**Supplied entries:**
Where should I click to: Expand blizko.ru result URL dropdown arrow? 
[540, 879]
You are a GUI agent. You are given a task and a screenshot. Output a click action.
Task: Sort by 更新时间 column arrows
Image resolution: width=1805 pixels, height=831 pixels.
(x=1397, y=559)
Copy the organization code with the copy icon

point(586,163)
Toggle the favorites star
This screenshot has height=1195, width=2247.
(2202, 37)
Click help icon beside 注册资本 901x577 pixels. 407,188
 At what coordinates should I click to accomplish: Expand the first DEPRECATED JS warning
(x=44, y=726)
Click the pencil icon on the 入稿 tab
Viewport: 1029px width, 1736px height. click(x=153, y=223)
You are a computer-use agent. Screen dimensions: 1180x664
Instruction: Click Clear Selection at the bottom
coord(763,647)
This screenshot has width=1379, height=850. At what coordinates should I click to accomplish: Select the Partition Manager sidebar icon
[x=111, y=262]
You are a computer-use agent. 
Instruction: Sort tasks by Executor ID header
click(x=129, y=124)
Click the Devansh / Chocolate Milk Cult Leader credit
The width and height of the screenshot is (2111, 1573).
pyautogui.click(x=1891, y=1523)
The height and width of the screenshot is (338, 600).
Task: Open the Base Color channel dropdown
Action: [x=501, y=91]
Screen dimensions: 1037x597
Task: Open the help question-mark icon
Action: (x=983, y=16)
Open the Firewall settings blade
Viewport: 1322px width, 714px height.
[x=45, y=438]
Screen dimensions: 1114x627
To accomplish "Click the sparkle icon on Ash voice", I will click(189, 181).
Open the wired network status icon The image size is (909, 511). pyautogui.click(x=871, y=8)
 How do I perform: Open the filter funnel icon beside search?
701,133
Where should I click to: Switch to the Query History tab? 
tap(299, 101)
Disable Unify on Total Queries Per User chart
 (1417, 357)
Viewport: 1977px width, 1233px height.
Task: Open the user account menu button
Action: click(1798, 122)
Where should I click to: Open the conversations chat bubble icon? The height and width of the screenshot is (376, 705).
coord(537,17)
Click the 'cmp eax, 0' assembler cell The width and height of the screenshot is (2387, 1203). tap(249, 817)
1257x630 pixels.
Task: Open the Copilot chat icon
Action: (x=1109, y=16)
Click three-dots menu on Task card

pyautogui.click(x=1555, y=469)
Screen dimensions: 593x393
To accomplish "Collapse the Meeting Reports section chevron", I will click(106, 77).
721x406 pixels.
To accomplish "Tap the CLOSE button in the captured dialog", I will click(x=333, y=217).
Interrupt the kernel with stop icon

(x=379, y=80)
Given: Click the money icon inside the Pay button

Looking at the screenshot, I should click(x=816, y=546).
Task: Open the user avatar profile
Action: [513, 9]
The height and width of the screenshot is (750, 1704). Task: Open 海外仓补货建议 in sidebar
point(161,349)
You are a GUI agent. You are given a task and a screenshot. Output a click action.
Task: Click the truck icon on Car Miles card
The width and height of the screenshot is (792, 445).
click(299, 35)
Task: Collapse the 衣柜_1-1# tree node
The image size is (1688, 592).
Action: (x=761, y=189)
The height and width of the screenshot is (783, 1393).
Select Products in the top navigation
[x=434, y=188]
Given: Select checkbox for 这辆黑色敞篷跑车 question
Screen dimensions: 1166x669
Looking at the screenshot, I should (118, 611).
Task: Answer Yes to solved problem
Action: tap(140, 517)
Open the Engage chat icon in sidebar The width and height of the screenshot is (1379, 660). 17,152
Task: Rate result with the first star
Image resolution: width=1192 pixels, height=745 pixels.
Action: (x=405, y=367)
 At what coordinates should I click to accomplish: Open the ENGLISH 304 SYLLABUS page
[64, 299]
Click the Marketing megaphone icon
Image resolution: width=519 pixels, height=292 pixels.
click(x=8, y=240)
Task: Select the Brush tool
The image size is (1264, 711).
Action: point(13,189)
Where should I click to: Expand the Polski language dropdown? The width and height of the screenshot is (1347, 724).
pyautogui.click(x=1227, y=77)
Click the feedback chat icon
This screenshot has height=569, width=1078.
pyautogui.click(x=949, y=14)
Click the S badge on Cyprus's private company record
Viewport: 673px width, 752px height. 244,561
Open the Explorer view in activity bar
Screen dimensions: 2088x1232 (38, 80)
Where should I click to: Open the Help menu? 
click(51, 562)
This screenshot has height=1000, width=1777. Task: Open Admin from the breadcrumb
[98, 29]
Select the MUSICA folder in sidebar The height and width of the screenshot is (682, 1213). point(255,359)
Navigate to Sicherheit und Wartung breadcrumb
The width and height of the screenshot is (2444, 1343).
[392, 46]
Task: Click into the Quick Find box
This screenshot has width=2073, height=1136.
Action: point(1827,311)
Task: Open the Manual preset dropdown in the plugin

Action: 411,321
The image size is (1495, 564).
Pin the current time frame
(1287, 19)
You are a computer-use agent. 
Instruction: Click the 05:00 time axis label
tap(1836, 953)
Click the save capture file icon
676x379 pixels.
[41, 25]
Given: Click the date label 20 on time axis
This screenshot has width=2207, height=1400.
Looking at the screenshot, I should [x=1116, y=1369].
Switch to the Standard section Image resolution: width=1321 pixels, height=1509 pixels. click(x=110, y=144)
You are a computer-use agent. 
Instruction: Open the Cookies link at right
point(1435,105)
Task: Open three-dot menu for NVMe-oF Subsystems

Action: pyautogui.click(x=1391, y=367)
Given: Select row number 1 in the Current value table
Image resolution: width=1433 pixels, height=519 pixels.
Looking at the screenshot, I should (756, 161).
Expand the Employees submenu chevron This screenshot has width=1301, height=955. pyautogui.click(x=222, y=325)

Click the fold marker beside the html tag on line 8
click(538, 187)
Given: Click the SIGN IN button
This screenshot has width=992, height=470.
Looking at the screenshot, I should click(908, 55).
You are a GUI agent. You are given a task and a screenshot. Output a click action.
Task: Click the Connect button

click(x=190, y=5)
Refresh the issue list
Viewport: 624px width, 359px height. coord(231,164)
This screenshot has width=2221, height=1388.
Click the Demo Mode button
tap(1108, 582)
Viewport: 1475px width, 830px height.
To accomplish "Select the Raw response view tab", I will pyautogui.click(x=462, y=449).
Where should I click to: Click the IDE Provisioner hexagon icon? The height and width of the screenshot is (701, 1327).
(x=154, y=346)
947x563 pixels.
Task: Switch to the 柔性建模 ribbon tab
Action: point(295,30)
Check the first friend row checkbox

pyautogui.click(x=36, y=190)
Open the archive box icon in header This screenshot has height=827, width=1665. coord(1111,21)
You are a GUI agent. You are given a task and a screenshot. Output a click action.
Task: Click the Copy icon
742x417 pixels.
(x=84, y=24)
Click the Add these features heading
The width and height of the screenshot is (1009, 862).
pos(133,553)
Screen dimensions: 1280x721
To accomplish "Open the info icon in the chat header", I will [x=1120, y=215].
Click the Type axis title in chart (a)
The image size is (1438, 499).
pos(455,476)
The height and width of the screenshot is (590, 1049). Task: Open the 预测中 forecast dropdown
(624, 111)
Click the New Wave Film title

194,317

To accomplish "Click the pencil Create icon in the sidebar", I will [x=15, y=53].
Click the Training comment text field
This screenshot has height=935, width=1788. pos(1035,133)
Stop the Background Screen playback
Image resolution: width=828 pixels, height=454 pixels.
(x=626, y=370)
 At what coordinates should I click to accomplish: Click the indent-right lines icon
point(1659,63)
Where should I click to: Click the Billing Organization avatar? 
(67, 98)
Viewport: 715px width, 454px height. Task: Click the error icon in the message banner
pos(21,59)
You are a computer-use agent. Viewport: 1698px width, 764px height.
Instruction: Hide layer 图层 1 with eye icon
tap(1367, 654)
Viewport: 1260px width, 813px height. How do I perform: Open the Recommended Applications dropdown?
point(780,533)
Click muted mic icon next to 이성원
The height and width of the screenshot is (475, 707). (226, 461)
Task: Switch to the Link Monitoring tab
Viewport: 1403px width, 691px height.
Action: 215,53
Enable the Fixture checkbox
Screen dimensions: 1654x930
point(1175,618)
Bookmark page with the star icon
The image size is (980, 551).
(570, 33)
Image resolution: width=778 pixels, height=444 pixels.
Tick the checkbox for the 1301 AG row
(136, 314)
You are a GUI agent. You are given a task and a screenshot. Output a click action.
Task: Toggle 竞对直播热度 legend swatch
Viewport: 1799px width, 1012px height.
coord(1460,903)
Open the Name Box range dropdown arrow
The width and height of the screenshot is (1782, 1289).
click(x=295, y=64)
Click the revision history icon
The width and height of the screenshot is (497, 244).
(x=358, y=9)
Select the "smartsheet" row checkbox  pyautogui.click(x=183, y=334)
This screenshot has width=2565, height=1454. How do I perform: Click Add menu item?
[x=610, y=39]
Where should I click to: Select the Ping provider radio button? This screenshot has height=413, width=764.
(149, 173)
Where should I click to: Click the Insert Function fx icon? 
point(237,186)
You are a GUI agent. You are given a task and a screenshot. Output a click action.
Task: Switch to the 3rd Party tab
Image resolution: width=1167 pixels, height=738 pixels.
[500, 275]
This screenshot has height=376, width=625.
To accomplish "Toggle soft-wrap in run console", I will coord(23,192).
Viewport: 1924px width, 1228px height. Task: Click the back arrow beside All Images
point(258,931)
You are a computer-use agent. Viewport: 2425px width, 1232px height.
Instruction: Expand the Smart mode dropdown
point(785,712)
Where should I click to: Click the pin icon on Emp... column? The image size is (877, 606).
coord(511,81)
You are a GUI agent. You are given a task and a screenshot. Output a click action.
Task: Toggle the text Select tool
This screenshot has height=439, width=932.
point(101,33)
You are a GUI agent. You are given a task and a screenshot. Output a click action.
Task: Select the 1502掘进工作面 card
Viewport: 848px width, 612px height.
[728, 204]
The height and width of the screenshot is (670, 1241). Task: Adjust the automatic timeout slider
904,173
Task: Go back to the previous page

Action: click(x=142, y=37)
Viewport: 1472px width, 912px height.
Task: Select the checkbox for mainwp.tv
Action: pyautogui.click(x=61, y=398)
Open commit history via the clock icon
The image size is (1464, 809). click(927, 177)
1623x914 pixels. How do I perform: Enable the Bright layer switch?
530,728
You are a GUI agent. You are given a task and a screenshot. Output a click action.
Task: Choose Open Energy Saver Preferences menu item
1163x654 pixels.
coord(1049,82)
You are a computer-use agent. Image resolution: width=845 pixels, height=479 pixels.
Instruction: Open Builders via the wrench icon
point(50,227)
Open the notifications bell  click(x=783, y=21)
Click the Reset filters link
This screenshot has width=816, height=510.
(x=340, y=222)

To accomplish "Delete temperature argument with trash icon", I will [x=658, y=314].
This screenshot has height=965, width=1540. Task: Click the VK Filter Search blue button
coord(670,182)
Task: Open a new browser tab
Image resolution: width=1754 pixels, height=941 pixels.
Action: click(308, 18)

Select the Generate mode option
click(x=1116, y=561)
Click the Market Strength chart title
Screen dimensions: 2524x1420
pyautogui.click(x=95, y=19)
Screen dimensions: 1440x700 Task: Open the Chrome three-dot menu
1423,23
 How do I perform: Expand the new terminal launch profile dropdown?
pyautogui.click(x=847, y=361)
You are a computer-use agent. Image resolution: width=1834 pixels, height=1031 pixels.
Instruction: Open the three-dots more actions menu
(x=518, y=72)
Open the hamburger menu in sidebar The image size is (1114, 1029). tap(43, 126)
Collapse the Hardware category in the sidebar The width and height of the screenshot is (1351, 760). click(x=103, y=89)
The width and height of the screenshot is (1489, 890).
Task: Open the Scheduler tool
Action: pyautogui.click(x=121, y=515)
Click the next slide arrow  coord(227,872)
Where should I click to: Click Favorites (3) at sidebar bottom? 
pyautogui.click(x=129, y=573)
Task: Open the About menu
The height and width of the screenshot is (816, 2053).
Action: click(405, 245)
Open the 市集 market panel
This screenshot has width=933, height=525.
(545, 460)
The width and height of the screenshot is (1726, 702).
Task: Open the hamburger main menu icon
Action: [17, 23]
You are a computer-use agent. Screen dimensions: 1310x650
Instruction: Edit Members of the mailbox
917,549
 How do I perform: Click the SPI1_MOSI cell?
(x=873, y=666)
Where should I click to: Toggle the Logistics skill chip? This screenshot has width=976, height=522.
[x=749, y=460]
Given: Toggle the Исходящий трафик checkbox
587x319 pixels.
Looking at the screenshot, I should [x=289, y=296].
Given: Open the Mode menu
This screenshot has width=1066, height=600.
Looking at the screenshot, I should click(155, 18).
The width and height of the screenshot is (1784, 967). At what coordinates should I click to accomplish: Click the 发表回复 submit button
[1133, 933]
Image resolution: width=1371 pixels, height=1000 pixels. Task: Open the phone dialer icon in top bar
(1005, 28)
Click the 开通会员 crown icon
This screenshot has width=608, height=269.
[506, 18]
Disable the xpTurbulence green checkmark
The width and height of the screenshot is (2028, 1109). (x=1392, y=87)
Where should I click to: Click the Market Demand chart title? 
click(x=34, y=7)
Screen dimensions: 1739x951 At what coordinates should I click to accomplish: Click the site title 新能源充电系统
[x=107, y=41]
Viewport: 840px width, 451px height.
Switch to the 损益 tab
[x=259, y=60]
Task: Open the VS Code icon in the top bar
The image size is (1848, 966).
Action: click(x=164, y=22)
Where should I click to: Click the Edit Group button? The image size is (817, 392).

**What this task involves:** Give an exact copy of the lines above from the line with "Screen dimensions: 1114x627" up to and including the line with "Open the wired", and leave everything else out.

**Exercise answer:**
Screen dimensions: 1114x627
To accomplish "Click the sparkle icon on Ash voice", I will click(189, 181).
Open the wired network status icon The image size is (909, 511). pyautogui.click(x=871, y=8)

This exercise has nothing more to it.